Lunelle swallowed the acid in her throat. “Yes.”

The king held her tightly against him, the Tether in their chests jumping with a brightness she didn’t deserve as he stroked her hair.

“Let her do this for you, Lunelle. For all of us.”

Lunelle nodded against him, something deeper than the Tether rolling inside her.

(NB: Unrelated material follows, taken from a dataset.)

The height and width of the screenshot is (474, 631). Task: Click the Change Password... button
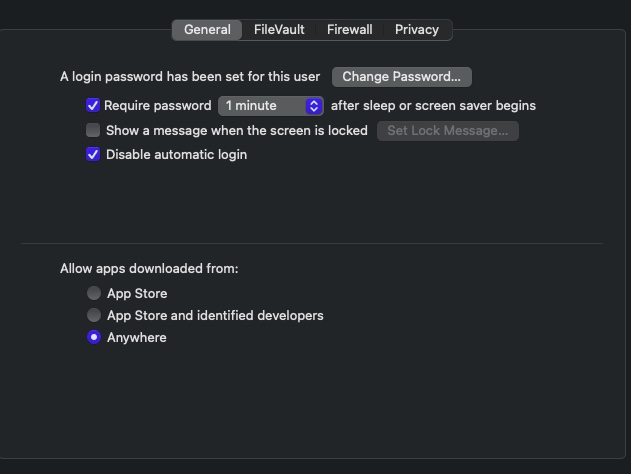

She wondered if it was the crushing anxiety of Astra taking on too much, or if a certain prince was awake for the day, storming the palace in search of another way to twist her world on its head.

“I should go before the halls fill with courtiers,” she whispered, forcing a smile.

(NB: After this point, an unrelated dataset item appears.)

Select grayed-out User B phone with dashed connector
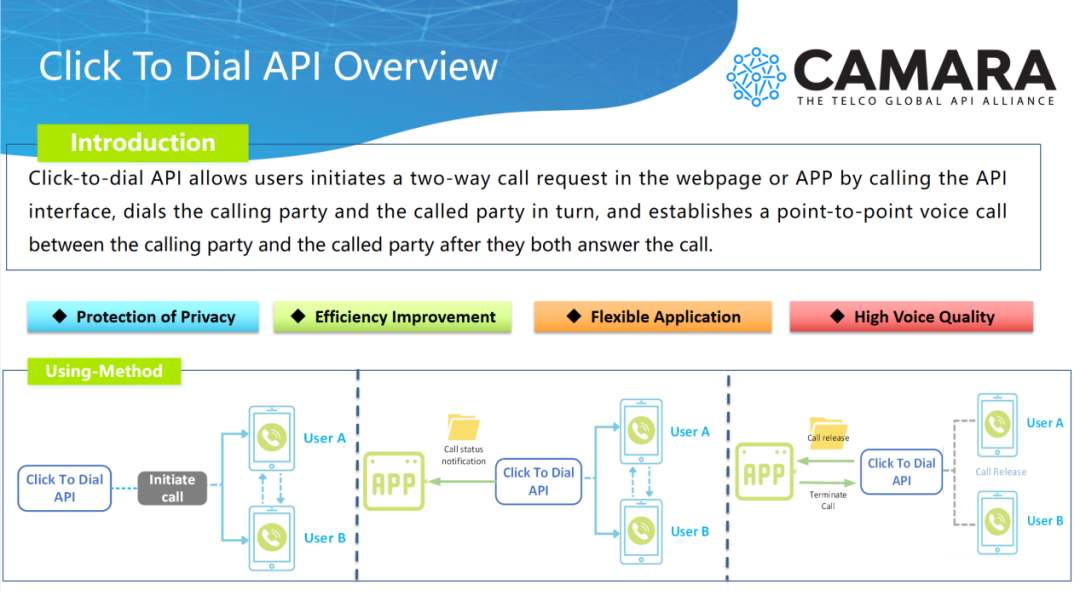1080x591 pixels. [x=996, y=521]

He only nodded sleepily as she kissed his cheek and slipped away from his room, her heart wrapped in both lightning bolts and thunderclouds.

“Oh gods, smite me,” Nayson muttered to himself as he came down the Mercurians’ hallway.

He stumbled into Lunelle, pulling the king’s door shut behind her.

“Father!” she yelped, silver eyes aflame.

“I, uh, well, good morrow, darling.” Nayson ran his hand through his hair, desperate for air. His warm gaze was surprisingly hollow as he glanced behind them.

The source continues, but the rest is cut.